Life is a Cinema Hall rating: (3.5 / 5) (This rating is only a snapshot. The details are in the words.)
Right off the bat, the title of this Netflix original is misleading. So while the four shorts are contiguous in that they contact four diverse points amongst a multitude of complex female sexuality points, they’re far from heaving lustily with desire or covered in a patina of post-release scenes. In this ambitious and bold foray, you’re confronted with obsession, control, insensitivity, revenge, and self-obsession, all told through the lenses of four directors who’s only possible connection could be their divergent takes on relationships.
Director Anurag Kashyap directs the fabulous Radhika Apte in the first segment, opening with a Shankar-Jaikishan melody from the Raj Kapoor-Nargis starrer Awaara , that’s so liltingly misleading with the dreamy vocals of Mukesh and Lata Mangeshkar in what’s to come ahead. Using the winsome and natural Akash Thosar as the emotional dartboard, Kashyap turns the concept of post-coitus obsession on its head. He uses Apte with live-wire effectiveness to connect the bizarrely entropic emotions that run through her mind, covering both sides of monogamy, the possibility of an illegal affair that still turns addictive, and then the triumph of having the last word in rejection. With effectively inserted real-estate technique you can only be mesmerized by this take on scooting down a relational rabbit hole, where the only carrot for hope and redemption is self-justification.

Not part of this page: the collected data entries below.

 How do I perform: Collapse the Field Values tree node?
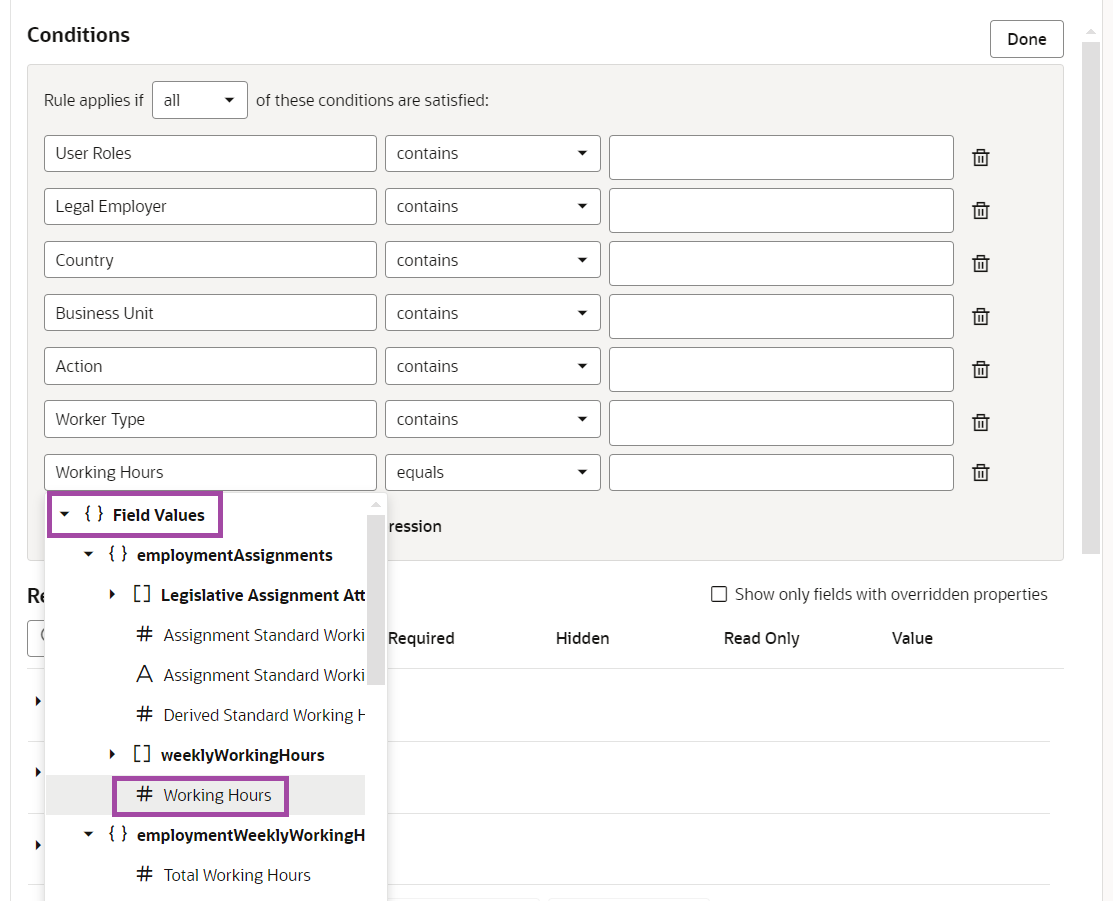(65, 515)
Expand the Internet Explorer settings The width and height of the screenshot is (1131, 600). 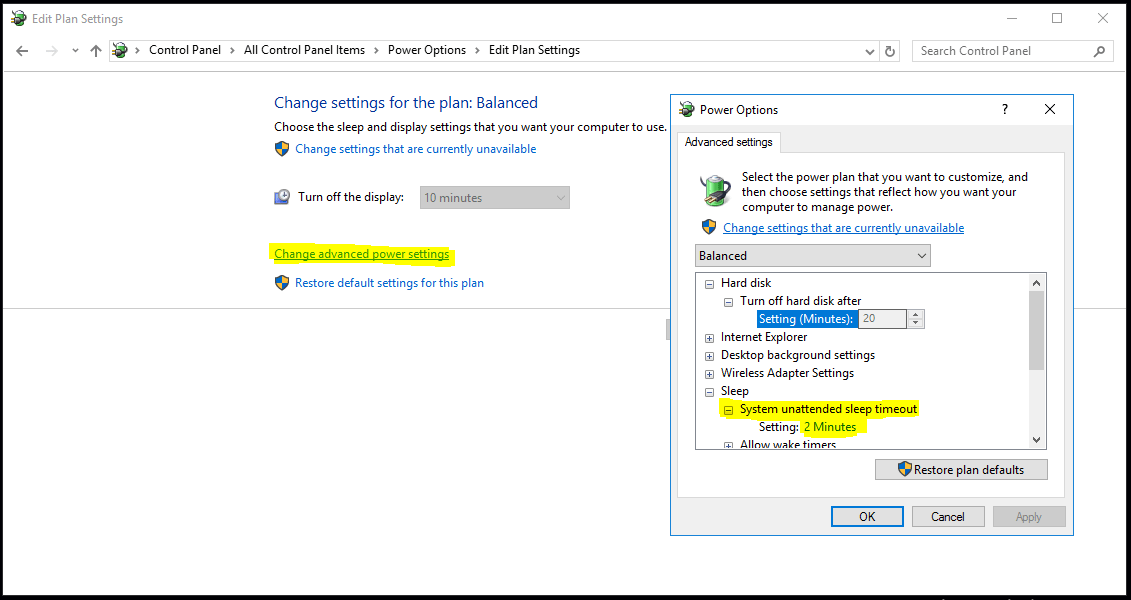tap(709, 337)
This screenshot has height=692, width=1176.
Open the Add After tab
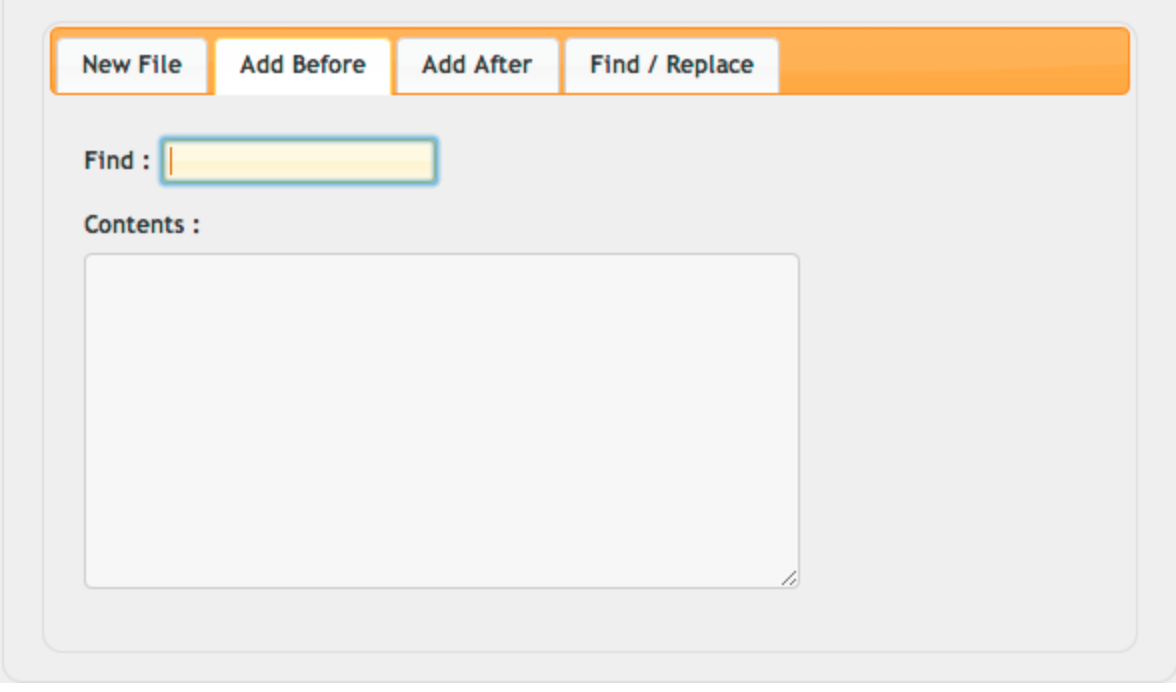coord(477,65)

In the second segment, which is also the starkest—and not just because there’s no background score at all—director Zoya Akhtar uses diced cuts of shots to convey the everyday drudgery of a maid in a typically compressed apartment. Where the maid, Sudha, played by Bhumi Pednekar—in act that’s as beautiful as it is hard to watch—has only one release. And that’s with the bachelor-in-the-house, Ajit (Neil Bhoopalam). When his parents arrive and the routine must continue minus the affair, the selfishness of the man and his ability to get away with everything is captured subtly under the watchful eyes of director Akhtar. The passing by each other in the narrow passage, the making way for Sudha to sweep the living room floor is all done beautifully. But what’s heartbreaking is the complete lack of choice Sudha has—be it when she first breaks off a small piece of a sweet, as if that’s all she was entitled to, or when she finally accepts the exploitation that was mutual and yet inevitable in its death.
Manisha Koirala plays Reena, a home maker, in director Dibakar Banerjee‘s segment. This is perhaps the most ambivalent of all the four stories, but also one where the onus of compromise keeps shifting throughout the narration, much like an unstable tectonic plate. See-sawing between her husband Salman—Sanjay Kapoor shines, dark circles under his eyes, gruff, control freak, and yet a sniffling salt-and-pepper of blubber when his manhood is threatened—and his friend Sudhir (Jaideep Ahlawat, very poised, very good), with whom she’s having an affair. The emotional snakes-and-ladders ricochets off the three, and director Banerjee very cleverly separates the boys’ club from the lady using a French window. Which is also when he injects the serum of revenge and payback. Koirala is upper-class aloof and extra dry, a weapon of an act she uses to fantastic effect.
The relationship between the newly married couple (played by Kiara Advani and Vicky Kaushal—both superbly likable) is anything but dry in director Karan Johar‘s climactic segment—story-wise and because it’s the denouement piece of the movie. While this aims to address the all-very important issues of a woman’s orgasm (or the lack of it) and the male’s possibly uneducated but still selfish approach of “If I’ve come, she’s had a good time too” and the matriarch’s attitude of “Have kids, get pleasure out of the way”, director Johar chooses to use his usual masking technique (that he applies to his characters’ choices of sexuality in other movies)—a whispering nudge-nudge of tittering and wink-wink of a comic approach. It’s what dilutes his story, even if Neha Dhupia simmers and vibrates oomph and sauciness.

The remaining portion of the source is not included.